■ Source text
———

# having trouble getting on site



## geo_855 (Dec 24, 2008)

hey guys i am having abit of trouble getting on to site one day its fine the next i cant get on any1 else got this problem


----------



## SarahC (Oct 3, 2008)

Yes me also, it's a fairly regular occurence.


----------



## Cait (Oct 3, 2008)

I think the last time it worked for me was Tuesday.


----------



## Kage Davies (Dec 21, 2008)

I've noticed the entire server for Oxyhost goes down quite frequently... or at least it does for me. None of the Oxyhosts sites work when this one doesn't.


----------



## DomLangowski (Oct 2, 2008)

As ive said before this is because this is free hosting,the only way we can stop this is if people donate.

So if you enjoy using this forum then please donate,just £1 from every user would cover the hosting cost for a year. You would also receive a supporting member status.

If you need any help please PM me


----------



## Angelmouse (Oct 3, 2008)

La La La La..... oooh we've been here before, haven't we? :lol: Sorry forgive me!


----------



## DomLangowski (Oct 2, 2008)

You can say that again Rachel :lol: :lol:


----------



## Effy (Dec 30, 2008)

Ah the evils of free hosting...I'm still new, but I love coming on here, will definitely start donating next week. =]
I'll use my weekly Turkish Delight moneys. >,>
About time I broke that habit anyways. :lol:


----------



## DomLangowski (Oct 2, 2008)

Effy said:


> Ah the evils of free hosting...I'm still new, but I love coming on here, will definitely start donating next week. =]
> I'll use my weekly Turkish Delight moneys. >,>
> About time I broke that habit anyways. :lol:


Its not a weekly / monthly thing we just need to hit the target for a whole years hosting. The only other thing i can think of is to have advertisements on the top of the site but i personally think that looks pants.


----------



## Effy (Dec 30, 2008)

Ah right, fair dos. Yeah, ads can be hella annoying, best to have a nice, clean looking site if possible, eh?


----------



## sasandcol (Dec 12, 2008)

I've just donated!! Fingers crossed for you Dom!


----------



## Angelmouse (Oct 3, 2008)

DomLangowski said:


> You can say that again Rachel :lol: :lol:


La La La La..... oooh we've been here before, haven't we? :lol: Sorry forgive me!


----------



## DomLangowski (Oct 2, 2008)

———

■ Complete the following
• A. From the site-access thread, output verbatim the part that opens with the words containing "## SarahC (Oct" and closes with "me was Tuesday.".
• B. List each distinct username that appears as a post author in the site-access thread.
The listing is not needed for the work on the site-access thread.

■ Information shown
———

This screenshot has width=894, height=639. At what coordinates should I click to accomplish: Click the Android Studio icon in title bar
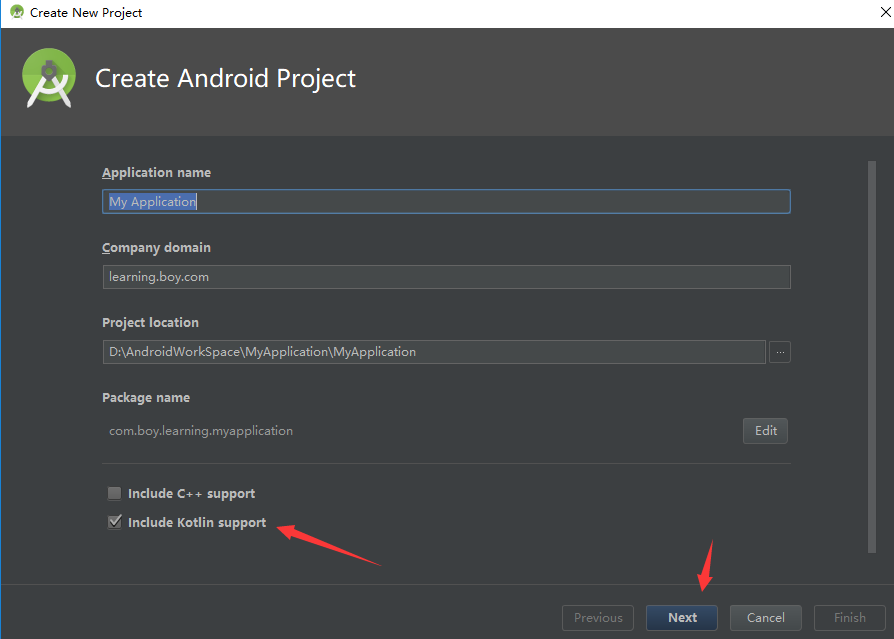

———

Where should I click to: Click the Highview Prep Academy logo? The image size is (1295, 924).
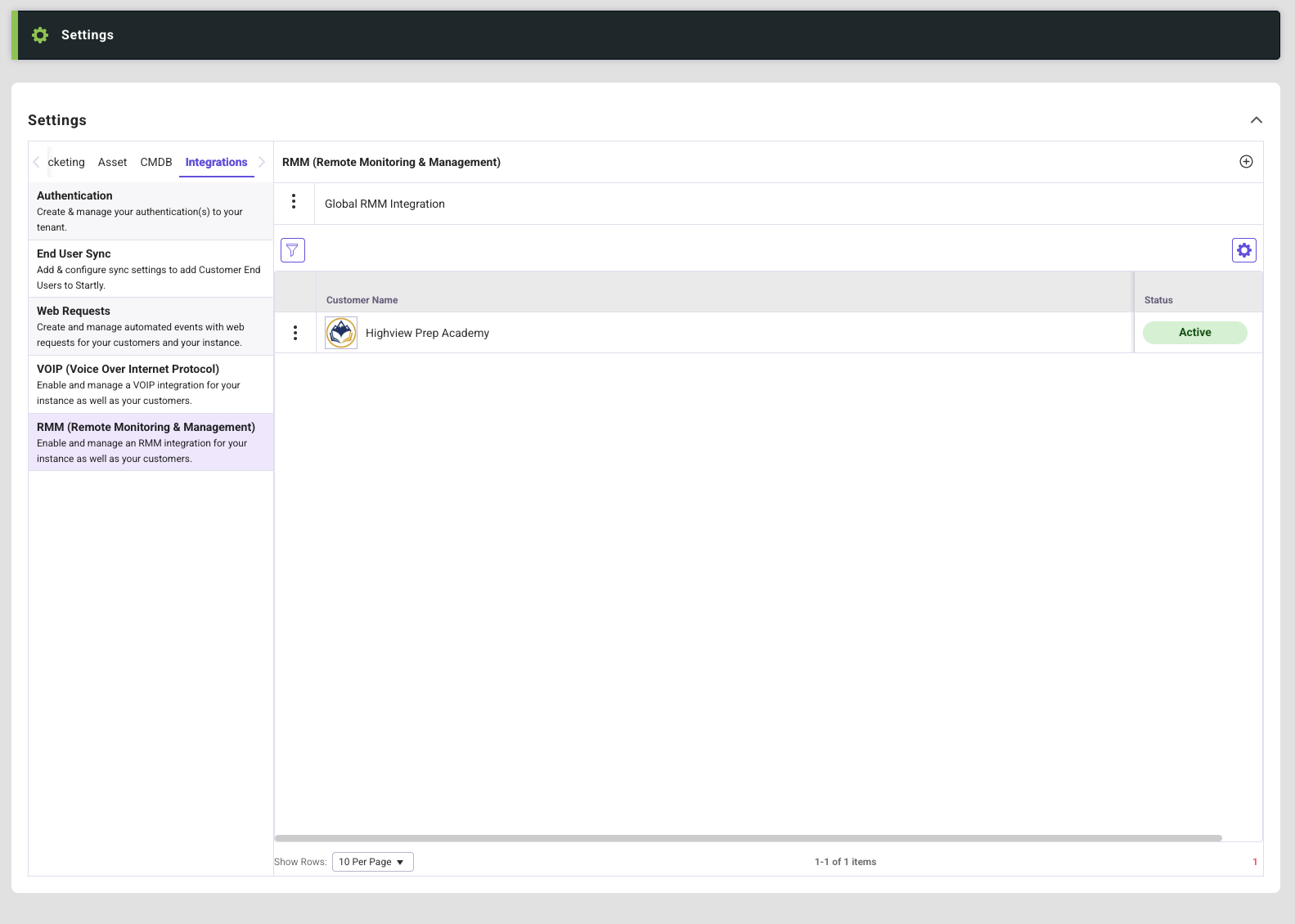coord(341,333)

———

■ Solved tasks
• A.
## SarahC (Oct 3, 2008)

Yes me also, it's a fairly regular occurence.


----------



## Cait (Oct 3, 2008)

I think the last time it worked for me was Tuesday.

• B.
geo_855
SarahC
Cait
Kage Davies
DomLangowski
Angelmouse
Effy
sasandcol